Prepare the free or antibody conjugated fluorochrome solution as described in the text manuscript. Calculate the concentration of the stock solution from the concentration, the molecular weight, and Avogadro's number as shown in the equation. Then perform a serial dilution of the dye in the carrier diluent to generate standard curve samples.
Then add the carrier sample to the measurement plate and measure fluorescence using a microplate reader. Generate the standard curve as described in the text manuscript. Calculate the absolute fluorescence intensity per carrier by dividing the bulk fluorescence by the carrier concentration.
Set up the flow cytometer for the final carrier cell experiment by determining optimal PMT voltage settings in the relevant channels. Run a negative control sample where the cells are not incubated with carriers to determine the background fluorescence. Prepare and re-suspend the flow cytometry quantitation beads.
Use the same buffer as used for the cell samples. If the bead populations are provided separately, pull them together. Run the flow cytometry quantitation bead and the carrier cell samples to determine the fluorescence intensity per cell.
Run the flow cytometer quantitation beads to generate a standard curve, converting the absolute fluorescent intensity into MFI. Use this to calculate the theoretical MFI of the carriers as described in the text manuscript. Run the cell carrier samples to determine the fluorescent intensity per cell of each sample.
Finally, calculate the number of carriers per cell for each sample by subtracting the background fluorescence from the measured fluorescence of the sample, and then dividing by the fluorescence per particle. For 633 nanometer Polymethacrylic acid core shell particles, the concentration and fluorescent intensity per carrier were directly quantifiable using the cytometer stream. In contrast, 100 nanometer super paramagnetic iron oxide nanoparticles were too small to detect individually and were analyzed using the bulk stream.

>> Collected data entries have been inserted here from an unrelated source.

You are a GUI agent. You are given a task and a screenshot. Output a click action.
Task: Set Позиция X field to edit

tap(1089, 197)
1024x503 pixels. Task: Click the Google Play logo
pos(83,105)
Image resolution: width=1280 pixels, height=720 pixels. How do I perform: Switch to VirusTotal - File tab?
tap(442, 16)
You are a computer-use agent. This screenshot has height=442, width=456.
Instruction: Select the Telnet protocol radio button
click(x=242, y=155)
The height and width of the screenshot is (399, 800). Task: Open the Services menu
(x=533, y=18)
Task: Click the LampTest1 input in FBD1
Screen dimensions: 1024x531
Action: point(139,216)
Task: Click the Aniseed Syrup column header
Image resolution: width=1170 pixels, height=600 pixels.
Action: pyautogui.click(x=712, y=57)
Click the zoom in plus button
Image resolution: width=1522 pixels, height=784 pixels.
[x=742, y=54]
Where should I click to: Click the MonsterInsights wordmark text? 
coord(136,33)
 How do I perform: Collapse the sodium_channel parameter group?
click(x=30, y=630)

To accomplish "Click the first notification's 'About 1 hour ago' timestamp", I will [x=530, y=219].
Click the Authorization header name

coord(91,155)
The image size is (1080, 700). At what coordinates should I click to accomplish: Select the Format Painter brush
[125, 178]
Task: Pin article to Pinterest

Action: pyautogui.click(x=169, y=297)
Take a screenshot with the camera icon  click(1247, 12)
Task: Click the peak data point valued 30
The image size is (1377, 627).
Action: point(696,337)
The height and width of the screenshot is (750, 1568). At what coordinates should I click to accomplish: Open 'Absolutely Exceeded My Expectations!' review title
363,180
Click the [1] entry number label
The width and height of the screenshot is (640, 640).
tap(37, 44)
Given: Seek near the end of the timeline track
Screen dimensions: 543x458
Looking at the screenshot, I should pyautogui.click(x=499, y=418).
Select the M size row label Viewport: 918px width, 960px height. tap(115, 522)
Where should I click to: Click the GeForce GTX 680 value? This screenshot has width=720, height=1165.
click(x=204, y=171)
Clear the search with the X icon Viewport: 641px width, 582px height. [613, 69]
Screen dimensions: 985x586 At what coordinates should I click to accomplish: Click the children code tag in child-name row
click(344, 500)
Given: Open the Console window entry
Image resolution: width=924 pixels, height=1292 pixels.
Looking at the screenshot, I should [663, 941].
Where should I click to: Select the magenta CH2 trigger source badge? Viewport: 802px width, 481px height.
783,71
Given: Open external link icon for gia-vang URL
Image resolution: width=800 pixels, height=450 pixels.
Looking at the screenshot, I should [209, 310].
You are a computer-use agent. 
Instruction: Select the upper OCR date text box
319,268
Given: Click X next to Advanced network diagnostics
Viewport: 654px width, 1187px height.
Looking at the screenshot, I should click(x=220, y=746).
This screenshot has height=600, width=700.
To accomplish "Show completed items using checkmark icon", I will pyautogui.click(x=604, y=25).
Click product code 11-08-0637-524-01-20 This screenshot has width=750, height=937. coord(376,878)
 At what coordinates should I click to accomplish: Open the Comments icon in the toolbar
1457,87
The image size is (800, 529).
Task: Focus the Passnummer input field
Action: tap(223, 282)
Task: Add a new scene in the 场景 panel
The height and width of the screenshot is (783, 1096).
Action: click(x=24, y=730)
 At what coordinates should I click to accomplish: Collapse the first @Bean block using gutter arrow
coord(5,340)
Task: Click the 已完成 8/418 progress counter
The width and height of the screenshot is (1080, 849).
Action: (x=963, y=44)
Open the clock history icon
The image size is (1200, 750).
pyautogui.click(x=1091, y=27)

Labeled quantitation beads were used on multiple days to generate standard curves on a flow cytometer. The correlation between the measured MFI and the MESF value of the quantitation beads was linear and broadly similar between the measured dates. Time course experiments using fluorescent labeled HeLa cells with 235 nanometer polymethacrylic acid capsules from zero to 24 hours showed an increase in the MFI over time, indicating the capsules were associating with HeLa cells.
The difference in the apparent cellular response to carriers was stark, depending on relative or absolute quantification. The absolute quantification was independent of labeling intensity and thus more comparable. These techniques are the foundation for deeper analysis and comparison of particle performance.
We're excited about using these techniques to parameterize mathematical models which will allow us to characterize particle performance independent of any particular experiment.